Data excerpts:
.....

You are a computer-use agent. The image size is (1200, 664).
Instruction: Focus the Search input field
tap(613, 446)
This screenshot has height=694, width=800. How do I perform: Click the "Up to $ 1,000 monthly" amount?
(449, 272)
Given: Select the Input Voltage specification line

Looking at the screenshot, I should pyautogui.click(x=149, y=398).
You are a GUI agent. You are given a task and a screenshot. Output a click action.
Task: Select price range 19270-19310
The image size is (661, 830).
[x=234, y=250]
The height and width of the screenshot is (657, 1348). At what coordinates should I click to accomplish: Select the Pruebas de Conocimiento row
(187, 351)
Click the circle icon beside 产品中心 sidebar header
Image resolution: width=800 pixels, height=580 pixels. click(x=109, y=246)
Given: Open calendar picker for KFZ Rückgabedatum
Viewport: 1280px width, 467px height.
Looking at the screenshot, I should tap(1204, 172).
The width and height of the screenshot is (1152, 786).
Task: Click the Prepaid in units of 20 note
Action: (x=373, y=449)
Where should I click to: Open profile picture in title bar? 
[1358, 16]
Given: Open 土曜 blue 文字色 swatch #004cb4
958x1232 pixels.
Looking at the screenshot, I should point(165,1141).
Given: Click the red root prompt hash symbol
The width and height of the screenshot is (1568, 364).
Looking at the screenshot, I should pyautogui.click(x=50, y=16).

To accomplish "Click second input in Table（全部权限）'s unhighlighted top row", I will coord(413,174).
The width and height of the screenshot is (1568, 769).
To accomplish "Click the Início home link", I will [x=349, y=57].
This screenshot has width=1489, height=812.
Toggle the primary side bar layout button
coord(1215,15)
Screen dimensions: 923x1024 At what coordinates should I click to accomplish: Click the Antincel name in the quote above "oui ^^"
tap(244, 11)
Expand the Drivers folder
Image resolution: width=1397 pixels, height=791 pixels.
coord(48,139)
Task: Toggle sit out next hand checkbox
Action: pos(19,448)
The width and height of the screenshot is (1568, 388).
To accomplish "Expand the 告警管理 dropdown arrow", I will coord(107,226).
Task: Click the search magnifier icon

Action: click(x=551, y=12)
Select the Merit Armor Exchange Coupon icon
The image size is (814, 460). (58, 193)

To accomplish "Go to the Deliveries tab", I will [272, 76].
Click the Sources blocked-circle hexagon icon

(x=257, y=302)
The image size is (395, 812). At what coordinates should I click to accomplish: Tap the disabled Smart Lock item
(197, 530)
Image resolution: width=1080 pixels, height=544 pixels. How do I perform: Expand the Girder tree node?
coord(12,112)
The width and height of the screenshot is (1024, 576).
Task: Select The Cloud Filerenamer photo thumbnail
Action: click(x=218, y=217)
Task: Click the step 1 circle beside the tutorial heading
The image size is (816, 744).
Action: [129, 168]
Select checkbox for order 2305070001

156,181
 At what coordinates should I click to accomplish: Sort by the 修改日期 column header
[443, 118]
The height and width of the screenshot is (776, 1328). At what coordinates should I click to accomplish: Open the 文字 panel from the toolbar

.....

=== WHAT THE TASK REQUIRES ===
Please transcribe every entry above exactly as it appears.

=== ANSWER ===
You are a computer-use agent. The image size is (1200, 664).
Instruction: Focus the Search input field
tap(613, 446)
This screenshot has height=694, width=800. How do I perform: Click the "Up to $ 1,000 monthly" amount?
(449, 272)
Given: Select the Input Voltage specification line

Looking at the screenshot, I should pyautogui.click(x=149, y=398).
You are a GUI agent. You are given a task and a screenshot. Output a click action.
Task: Select price range 19270-19310
The image size is (661, 830).
[x=234, y=250]
The height and width of the screenshot is (657, 1348). At what coordinates should I click to accomplish: Select the Pruebas de Conocimiento row
(187, 351)
Click the circle icon beside 产品中心 sidebar header
Image resolution: width=800 pixels, height=580 pixels. click(x=109, y=246)
Given: Open calendar picker for KFZ Rückgabedatum
Viewport: 1280px width, 467px height.
Looking at the screenshot, I should tap(1204, 172).
The width and height of the screenshot is (1152, 786).
Task: Click the Prepaid in units of 20 note
Action: (x=373, y=449)
Where should I click to: Open profile picture in title bar? 
[1358, 16]
Given: Open 土曜 blue 文字色 swatch #004cb4
958x1232 pixels.
Looking at the screenshot, I should point(165,1141).
Given: Click the red root prompt hash symbol
The width and height of the screenshot is (1568, 364).
Looking at the screenshot, I should pyautogui.click(x=50, y=16).

To accomplish "Click second input in Table（全部权限）'s unhighlighted top row", I will coord(413,174).
The width and height of the screenshot is (1568, 769).
To accomplish "Click the Início home link", I will [x=349, y=57].
This screenshot has width=1489, height=812.
Toggle the primary side bar layout button
coord(1215,15)
Screen dimensions: 923x1024 At what coordinates should I click to accomplish: Click the Antincel name in the quote above "oui ^^"
tap(244, 11)
Expand the Drivers folder
Image resolution: width=1397 pixels, height=791 pixels.
coord(48,139)
Task: Toggle sit out next hand checkbox
Action: pos(19,448)
The width and height of the screenshot is (1568, 388).
To accomplish "Expand the 告警管理 dropdown arrow", I will coord(107,226).
Task: Click the search magnifier icon

Action: click(x=551, y=12)
Select the Merit Armor Exchange Coupon icon
The image size is (814, 460). (58, 193)

To accomplish "Go to the Deliveries tab", I will [272, 76].
Click the Sources blocked-circle hexagon icon

(x=257, y=302)
The image size is (395, 812). At what coordinates should I click to accomplish: Tap the disabled Smart Lock item
(197, 530)
Image resolution: width=1080 pixels, height=544 pixels. How do I perform: Expand the Girder tree node?
coord(12,112)
The width and height of the screenshot is (1024, 576).
Task: Select The Cloud Filerenamer photo thumbnail
Action: click(x=218, y=217)
Task: Click the step 1 circle beside the tutorial heading
The image size is (816, 744).
Action: [129, 168]
Select checkbox for order 2305070001

156,181
 At what coordinates should I click to accomplish: Sort by the 修改日期 column header
[443, 118]
The height and width of the screenshot is (776, 1328). At what coordinates should I click to accomplish: Open the 文字 panel from the toolbar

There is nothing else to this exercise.